Environmental leader Berta Cáceres was in her modest house in La Esperanza, Honduras, with fellow activist and Mexican national Gustavo Castro Soto on March 2, 2016. Cáceres had purchased the home with award money from the Goldman Environmental Prize, which she won in 2015 for rallying her indigenous Lenca community against a proposed dam. It was the first house she had ever owned, and it was meant to provide sanctuary from the intensity and danger of her work. Shortly before midnight, gunmen kicked in the door and fired six shots into her bedroom, hitting Cáceres three times. Castro, who was also shot, rushed to her side, and cradled her as she died.
During her funeral procession a few days later, a crowd of thousands wound down the street with a mix of grief and defiance, chanting what would become a rallying cry, “¡Berta vive, la luche sigue!” or “Long live Berta, the struggle continues.” Cáceres’s four children vowed to channel their anguish into pursuing justice for their mother’s killers and carrying on her work. Daughter Bertha Zúñiga Cáceres has stepped up to fill the void, taking over leadership of the Civic Council of Popular and Indigenous Organizations of Honduras (COPINH), the organization her mother co-founded decades ago. It wasn’t long before she too was attacked, barely escaping the assailants.

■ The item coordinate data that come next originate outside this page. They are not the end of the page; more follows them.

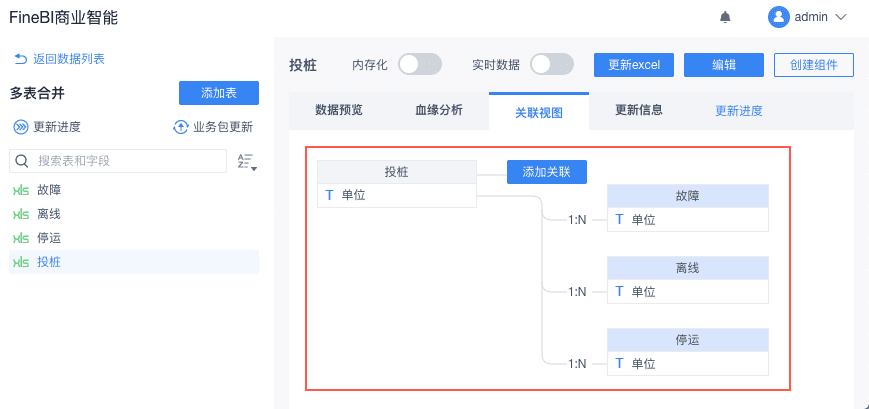
Task: Click the Excel icon beside 故障
Action: [20, 189]
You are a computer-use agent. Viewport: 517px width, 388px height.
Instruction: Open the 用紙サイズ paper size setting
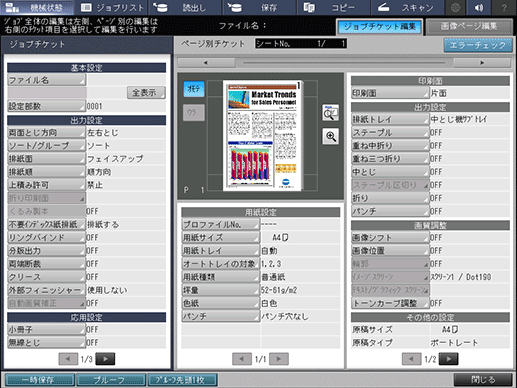tap(220, 237)
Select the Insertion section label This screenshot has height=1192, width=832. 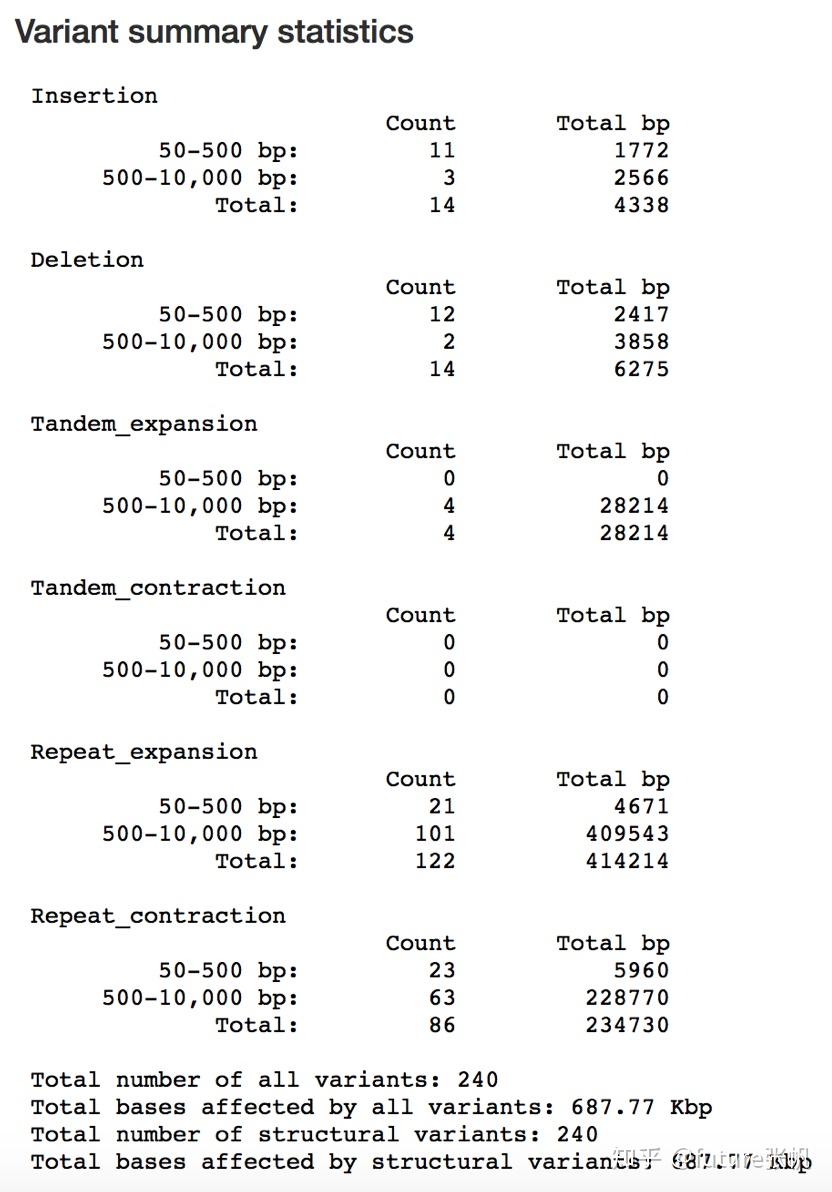click(94, 96)
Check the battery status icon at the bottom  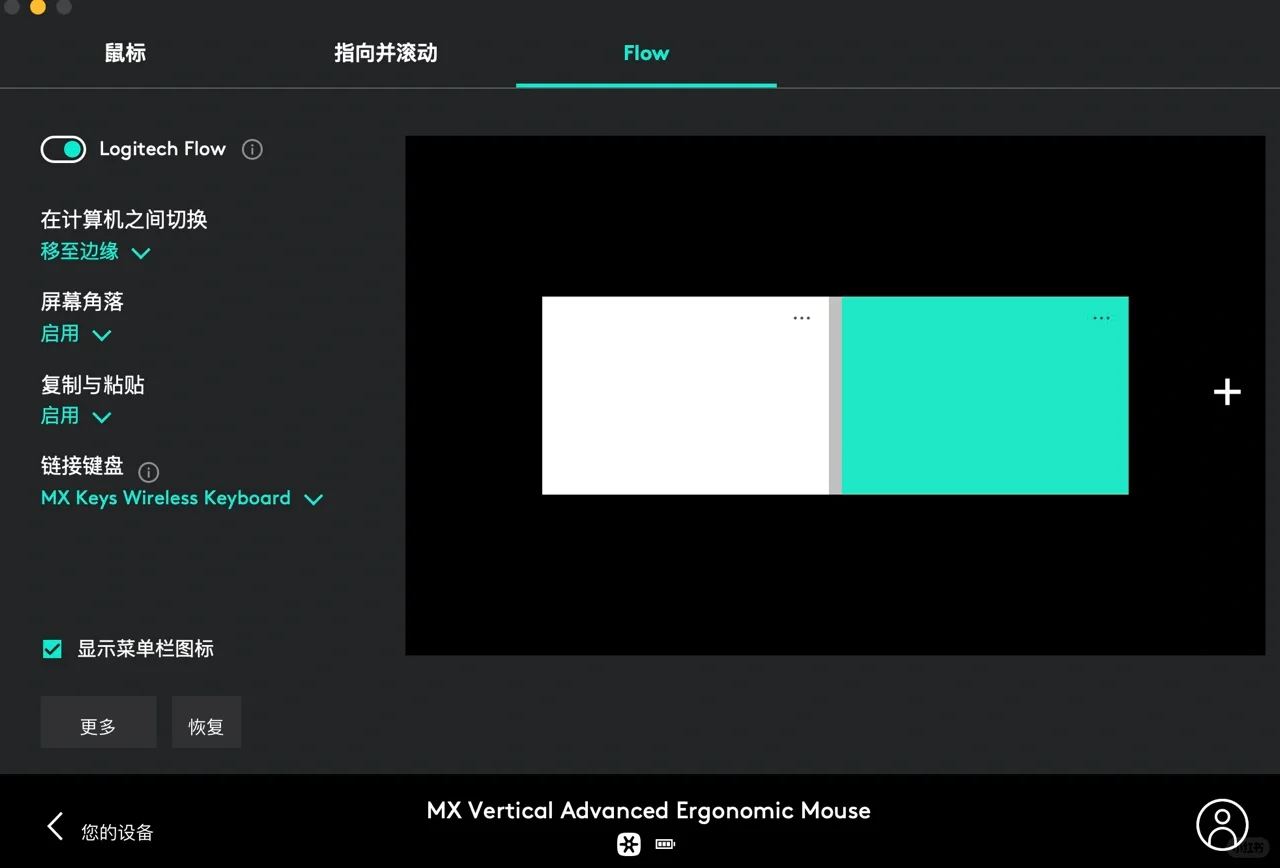pyautogui.click(x=665, y=844)
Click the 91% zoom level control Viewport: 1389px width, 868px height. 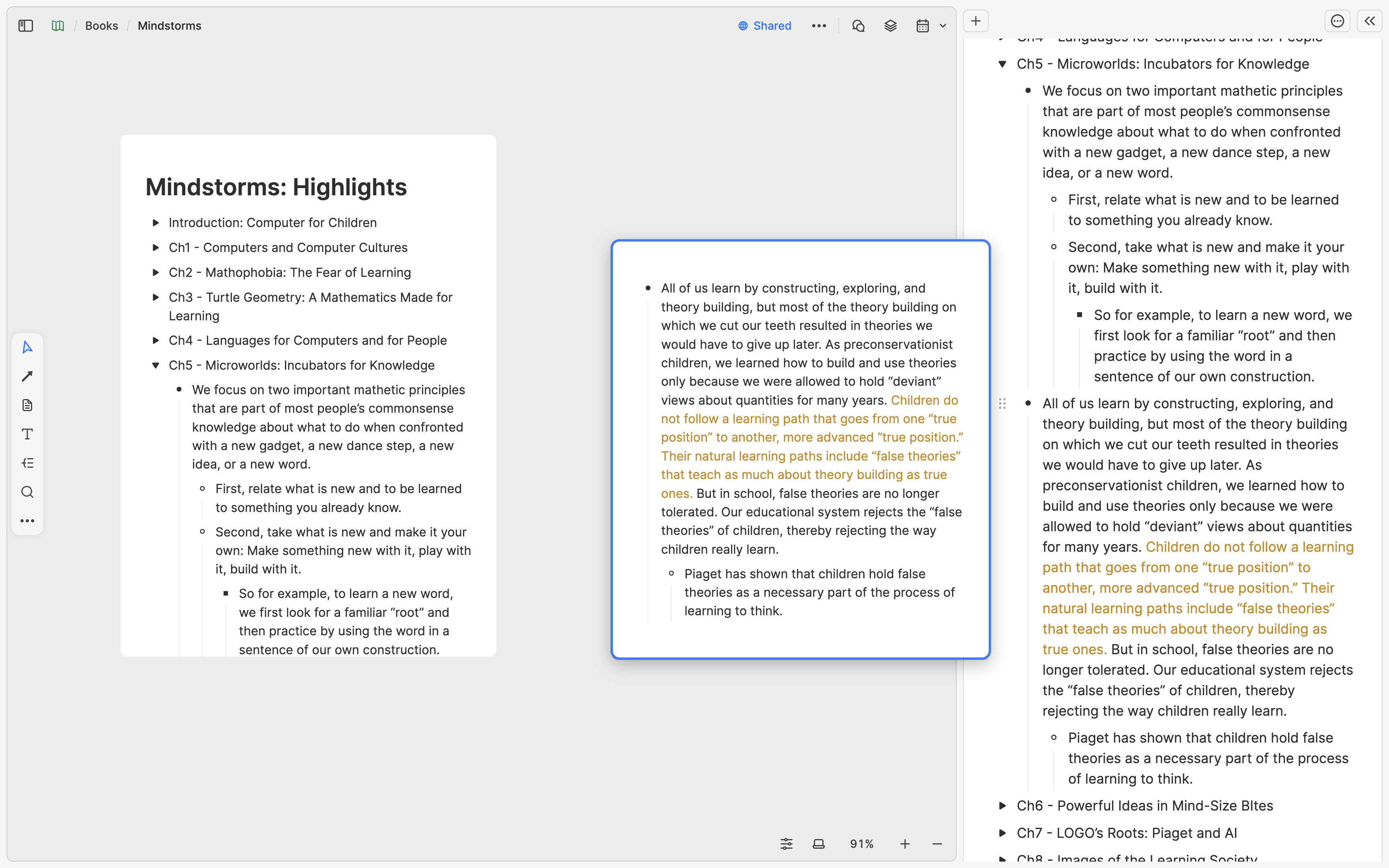pyautogui.click(x=862, y=843)
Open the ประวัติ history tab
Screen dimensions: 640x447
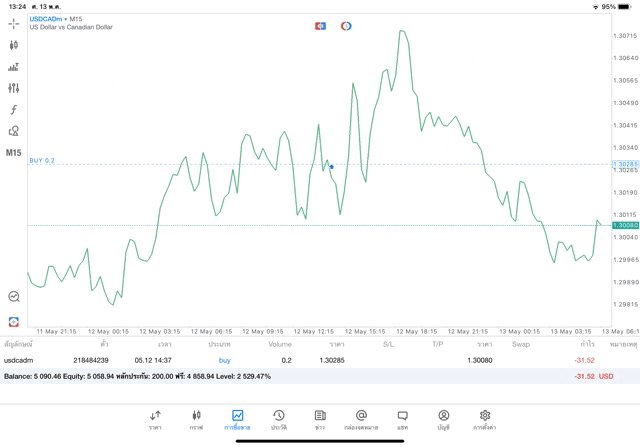278,419
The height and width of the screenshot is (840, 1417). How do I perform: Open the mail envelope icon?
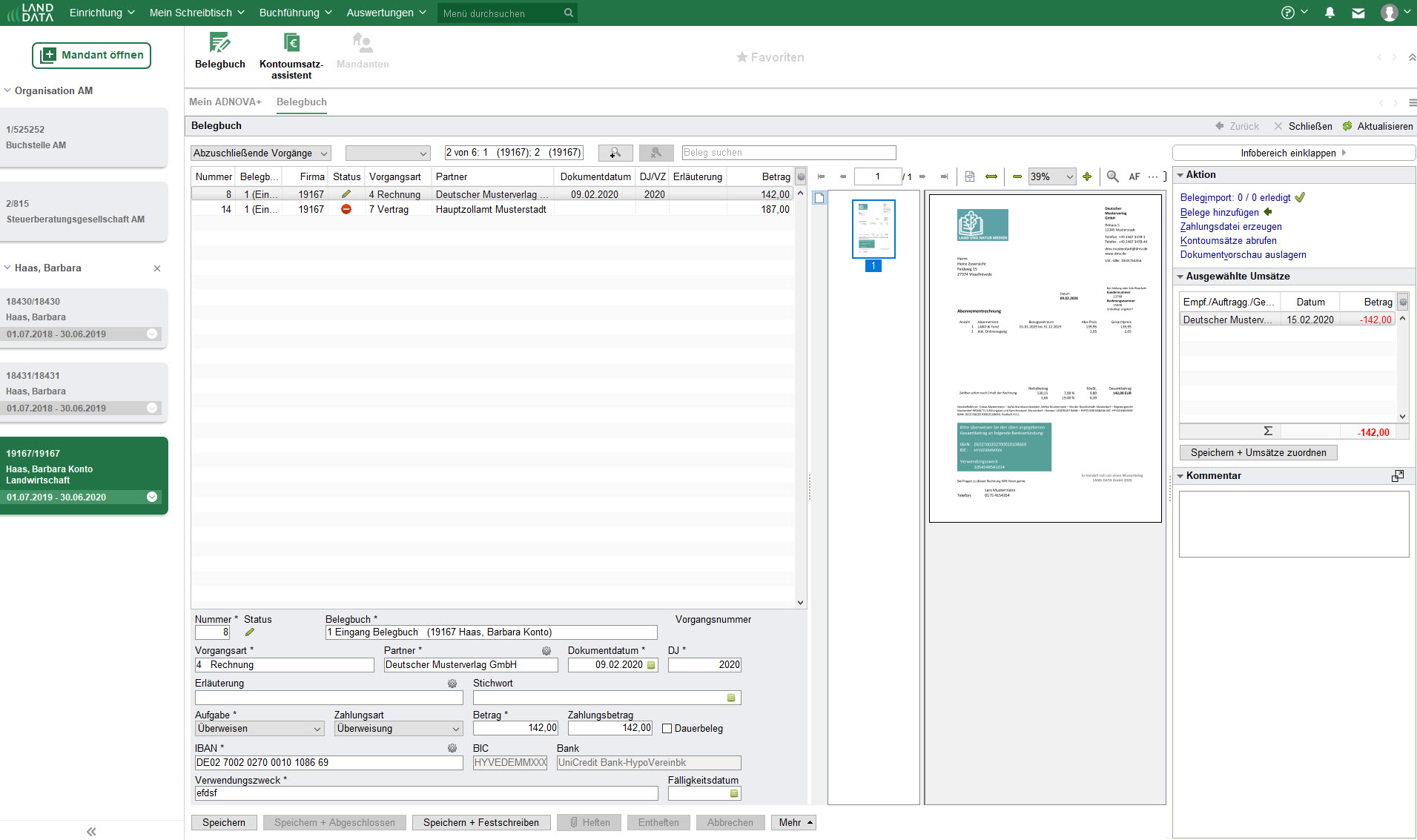(x=1358, y=13)
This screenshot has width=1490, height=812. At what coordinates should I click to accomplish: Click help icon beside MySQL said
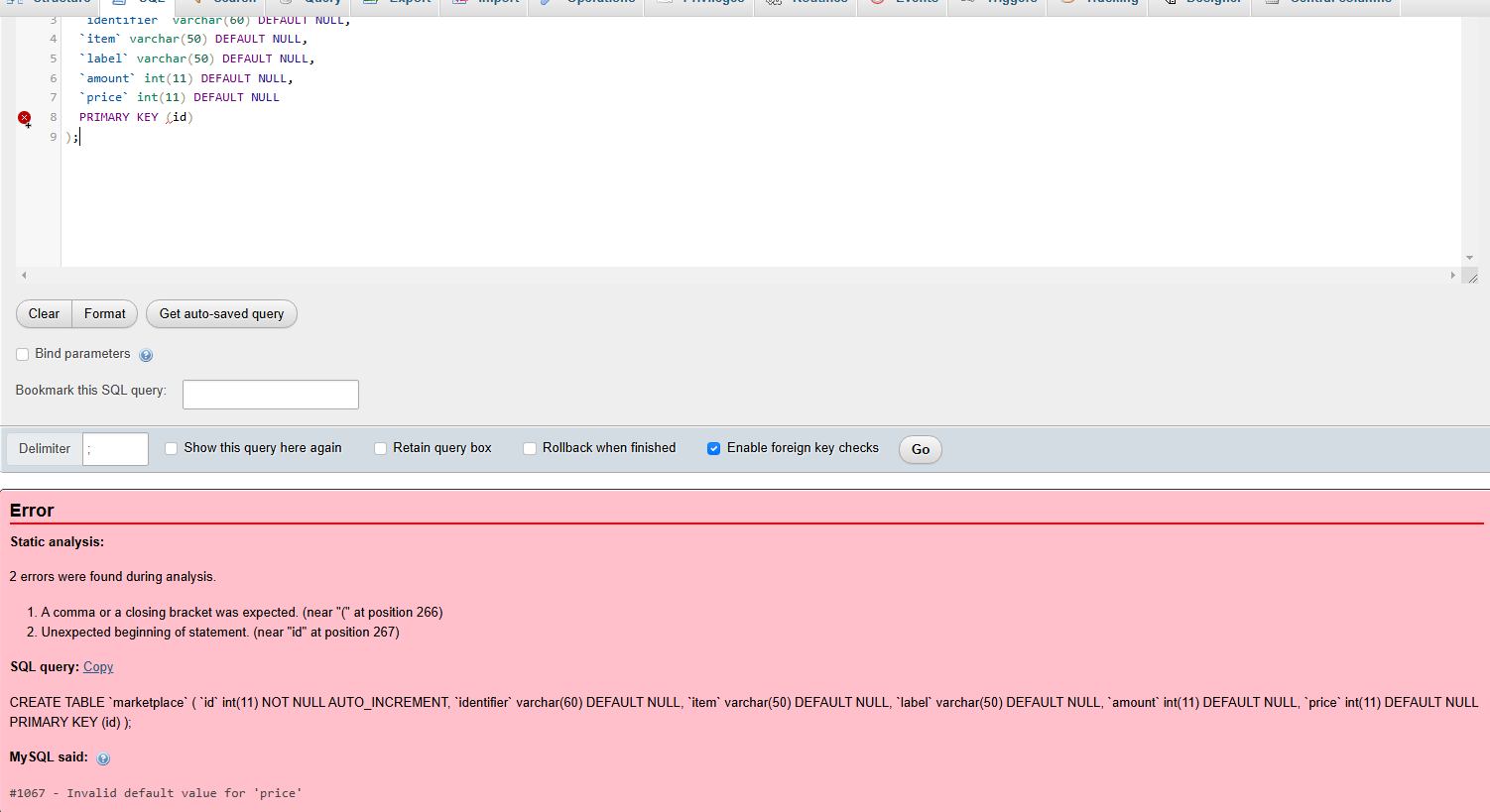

Born to an activist mother, Cáceres’s expansive and radical worldview inspired grassroots mobilization, fostered intersectional solidarity, and resonated around the world. She denounced the forces that conspired to immiserate her people: Local elites and transnational business interests that ravage the land, the architecture of international rules and institutions that uphold those practices, and the security forces that inflict a lethal toll on transgressors. At the award ceremony for the Goldman Prize, Cáceres exhorted listeners to “shake our conscience free of the rapacious capitalism, racism, and patriarchy that will only assure our own self-destruction,” and called for the world to wake up to the environmental devastation that endangers the planet.
The assassination of Cáceres ignited a global groundswell of outrage. Now an independent investigation has confirmed that powerful interests are trying to suppress the truth of the sprawling murder plot. In the report, titled “Dam Violence: The Plan That Killed Berta Cáceres,” five international human-rights experts reveal evidence that state agents, high-ranking executives, and employees of the company whose dam she resisted had participated in planning, executing, and covering up her murder. The report slams the Honduran government’s poor job of investigating and prosecuting those involved.
Several of the experts were in Washington on November 2 to present their findings to the media and sound an alarm: If Honduran authorities don’t preserve evidence and pursue unexplored lines of inquiry soon, the case will be permanently stalled, enshrining impunity for the crime’s masterminds and emboldening the corrupted Honduran institutions that protect them. That outcome would further imperil other vulnerable human-rights defenders.